To hell with professional goals--I want to hit the road and experience life like this beatnik writer, America's first well-known hippie. Five or six guys and girls, one rundown van, lots of good music, and not a single plan or obligation on our minds. Taking and experiencing America for what it's worth. Driving out to California without deadlines or expectations, and doing it for not a whole lot of money. That's a trip I've got to take before I'm out of college and have a real job.
Things have changed since Kerouac wrote his modern travel epic, that odyssey of road trips. Hitch hiking--once the past-time of adventurous college students and thrifty travelers--has been left for the crazy homeless and the serial killers. The prototype of the curious roadie has changed a little bit as well. Once reserved for low-income drifters--all male--my guess is that "the road" is populated by a wider variance of types (and both sexes) these days.
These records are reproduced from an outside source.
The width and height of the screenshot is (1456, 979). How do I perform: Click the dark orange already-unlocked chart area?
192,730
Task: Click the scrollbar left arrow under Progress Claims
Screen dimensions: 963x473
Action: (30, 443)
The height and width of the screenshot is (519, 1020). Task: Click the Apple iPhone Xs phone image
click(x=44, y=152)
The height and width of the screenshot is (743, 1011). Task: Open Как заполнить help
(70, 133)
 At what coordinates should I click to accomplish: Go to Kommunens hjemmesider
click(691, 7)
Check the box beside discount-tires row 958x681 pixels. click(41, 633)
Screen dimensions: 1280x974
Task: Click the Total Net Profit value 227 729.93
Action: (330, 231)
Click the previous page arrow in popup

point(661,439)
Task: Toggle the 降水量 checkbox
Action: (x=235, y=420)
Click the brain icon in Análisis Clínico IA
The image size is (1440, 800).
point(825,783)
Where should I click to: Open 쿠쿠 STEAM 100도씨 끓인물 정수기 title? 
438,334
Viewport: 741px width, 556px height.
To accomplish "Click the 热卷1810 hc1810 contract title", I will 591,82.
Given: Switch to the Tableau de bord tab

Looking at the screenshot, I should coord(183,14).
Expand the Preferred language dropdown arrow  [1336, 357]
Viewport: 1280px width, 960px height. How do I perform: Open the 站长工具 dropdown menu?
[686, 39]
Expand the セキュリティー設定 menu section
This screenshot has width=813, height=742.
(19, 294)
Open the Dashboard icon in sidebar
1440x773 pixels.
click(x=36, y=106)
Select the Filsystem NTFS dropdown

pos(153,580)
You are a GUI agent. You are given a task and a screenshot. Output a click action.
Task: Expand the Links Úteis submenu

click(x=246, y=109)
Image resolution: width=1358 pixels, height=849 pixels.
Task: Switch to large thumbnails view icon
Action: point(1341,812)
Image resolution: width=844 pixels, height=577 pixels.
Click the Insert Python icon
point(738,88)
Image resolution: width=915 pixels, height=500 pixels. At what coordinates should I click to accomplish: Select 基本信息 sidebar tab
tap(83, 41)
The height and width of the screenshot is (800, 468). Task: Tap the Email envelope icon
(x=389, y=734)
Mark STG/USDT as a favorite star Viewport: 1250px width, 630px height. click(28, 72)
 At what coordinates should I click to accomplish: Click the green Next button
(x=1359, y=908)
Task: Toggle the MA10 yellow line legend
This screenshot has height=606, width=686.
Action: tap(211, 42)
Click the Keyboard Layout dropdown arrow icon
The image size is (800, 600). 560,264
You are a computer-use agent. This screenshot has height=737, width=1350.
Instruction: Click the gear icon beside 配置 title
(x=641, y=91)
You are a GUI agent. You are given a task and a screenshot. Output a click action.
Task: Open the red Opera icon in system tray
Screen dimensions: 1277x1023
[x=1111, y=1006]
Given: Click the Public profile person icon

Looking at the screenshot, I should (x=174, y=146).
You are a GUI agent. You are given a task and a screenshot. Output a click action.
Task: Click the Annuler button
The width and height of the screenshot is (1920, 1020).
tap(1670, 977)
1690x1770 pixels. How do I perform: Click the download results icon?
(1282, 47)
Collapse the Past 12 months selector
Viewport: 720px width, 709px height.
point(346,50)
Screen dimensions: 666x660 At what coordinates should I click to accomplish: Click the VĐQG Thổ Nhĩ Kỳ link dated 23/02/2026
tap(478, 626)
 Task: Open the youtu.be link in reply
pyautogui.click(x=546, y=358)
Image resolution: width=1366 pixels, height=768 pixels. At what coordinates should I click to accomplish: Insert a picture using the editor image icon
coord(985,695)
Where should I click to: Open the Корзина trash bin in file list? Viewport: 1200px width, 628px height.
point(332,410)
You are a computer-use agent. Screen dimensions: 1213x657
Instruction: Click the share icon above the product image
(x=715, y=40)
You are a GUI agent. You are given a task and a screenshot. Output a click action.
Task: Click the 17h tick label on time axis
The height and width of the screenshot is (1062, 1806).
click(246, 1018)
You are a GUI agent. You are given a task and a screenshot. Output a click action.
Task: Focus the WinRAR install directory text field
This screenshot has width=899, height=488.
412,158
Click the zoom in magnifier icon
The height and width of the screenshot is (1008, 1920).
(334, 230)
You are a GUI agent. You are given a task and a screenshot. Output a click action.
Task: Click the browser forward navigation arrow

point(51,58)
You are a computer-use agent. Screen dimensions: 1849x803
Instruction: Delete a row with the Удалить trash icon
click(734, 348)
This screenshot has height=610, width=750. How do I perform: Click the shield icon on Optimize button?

I guess a lot of my interest for this free spirited traveler stems out of an admiration for the balance in his story--the ability to do it all and then some. He's an intellectual, yet he never passes up an ability to have a good time. He seems to approach life with fun as a main priority, but never fails to learn something important from each situation. Truthfully, that's exactly what I'm trying to do.
I'm anxious to see how this story develops--the people he'll meet and the random happenings that will befall him as he attempts to observe life in a new place. A good piece of literature can make a reader feel like she's there, and until I can embark on my own cross-country trip of discovery, I'll have to be content with Kerouac's account.